Exercise objective ::
Return, word for word, only the lines of the data below that lie between the line with "masked hero card" and the line with "You are a GUI", those two lines included.

Exercise input ::
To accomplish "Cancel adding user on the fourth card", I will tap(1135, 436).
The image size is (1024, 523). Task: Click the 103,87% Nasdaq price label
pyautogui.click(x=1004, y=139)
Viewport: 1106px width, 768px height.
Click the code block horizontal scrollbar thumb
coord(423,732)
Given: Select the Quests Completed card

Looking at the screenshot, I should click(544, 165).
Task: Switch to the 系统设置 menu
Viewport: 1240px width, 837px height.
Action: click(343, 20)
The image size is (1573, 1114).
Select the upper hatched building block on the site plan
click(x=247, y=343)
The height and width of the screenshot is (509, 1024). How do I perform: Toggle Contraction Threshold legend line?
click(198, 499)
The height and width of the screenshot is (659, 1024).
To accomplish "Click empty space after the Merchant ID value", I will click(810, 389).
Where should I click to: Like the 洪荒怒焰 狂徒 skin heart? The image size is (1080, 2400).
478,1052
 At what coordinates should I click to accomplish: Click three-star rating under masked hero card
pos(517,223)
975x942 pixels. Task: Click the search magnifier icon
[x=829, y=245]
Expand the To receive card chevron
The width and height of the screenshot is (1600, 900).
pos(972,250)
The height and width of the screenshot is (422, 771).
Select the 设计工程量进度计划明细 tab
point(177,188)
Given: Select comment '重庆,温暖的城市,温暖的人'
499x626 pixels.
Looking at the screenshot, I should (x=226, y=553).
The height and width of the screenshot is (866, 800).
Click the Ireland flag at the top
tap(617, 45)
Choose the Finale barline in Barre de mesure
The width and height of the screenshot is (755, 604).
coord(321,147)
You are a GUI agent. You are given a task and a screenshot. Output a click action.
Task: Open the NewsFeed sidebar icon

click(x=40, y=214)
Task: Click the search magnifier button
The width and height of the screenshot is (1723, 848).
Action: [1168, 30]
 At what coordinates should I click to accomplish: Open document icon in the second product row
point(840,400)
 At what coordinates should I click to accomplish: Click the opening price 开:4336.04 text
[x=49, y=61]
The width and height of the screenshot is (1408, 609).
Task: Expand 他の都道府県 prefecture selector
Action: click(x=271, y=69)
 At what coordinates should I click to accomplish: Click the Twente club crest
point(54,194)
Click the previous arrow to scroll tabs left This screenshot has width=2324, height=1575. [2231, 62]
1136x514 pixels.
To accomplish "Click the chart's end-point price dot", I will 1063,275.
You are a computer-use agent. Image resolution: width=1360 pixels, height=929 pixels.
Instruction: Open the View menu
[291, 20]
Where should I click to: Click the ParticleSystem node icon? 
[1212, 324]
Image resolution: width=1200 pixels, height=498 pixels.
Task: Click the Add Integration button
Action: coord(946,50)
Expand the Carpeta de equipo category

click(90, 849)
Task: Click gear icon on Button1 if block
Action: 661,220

Written response ::
 At what coordinates should I click to accomplish: Click three-star rating under masked hero card
pos(517,223)
975x942 pixels. Task: Click the search magnifier icon
[x=829, y=245]
Expand the To receive card chevron
The width and height of the screenshot is (1600, 900).
pos(972,250)
The height and width of the screenshot is (422, 771).
Select the 设计工程量进度计划明细 tab
point(177,188)
Given: Select comment '重庆,温暖的城市,温暖的人'
499x626 pixels.
Looking at the screenshot, I should (x=226, y=553).
The height and width of the screenshot is (866, 800).
Click the Ireland flag at the top
tap(617, 45)
Choose the Finale barline in Barre de mesure
The width and height of the screenshot is (755, 604).
coord(321,147)
You are a GUI agent. You are given a task and a screenshot. Output a click action.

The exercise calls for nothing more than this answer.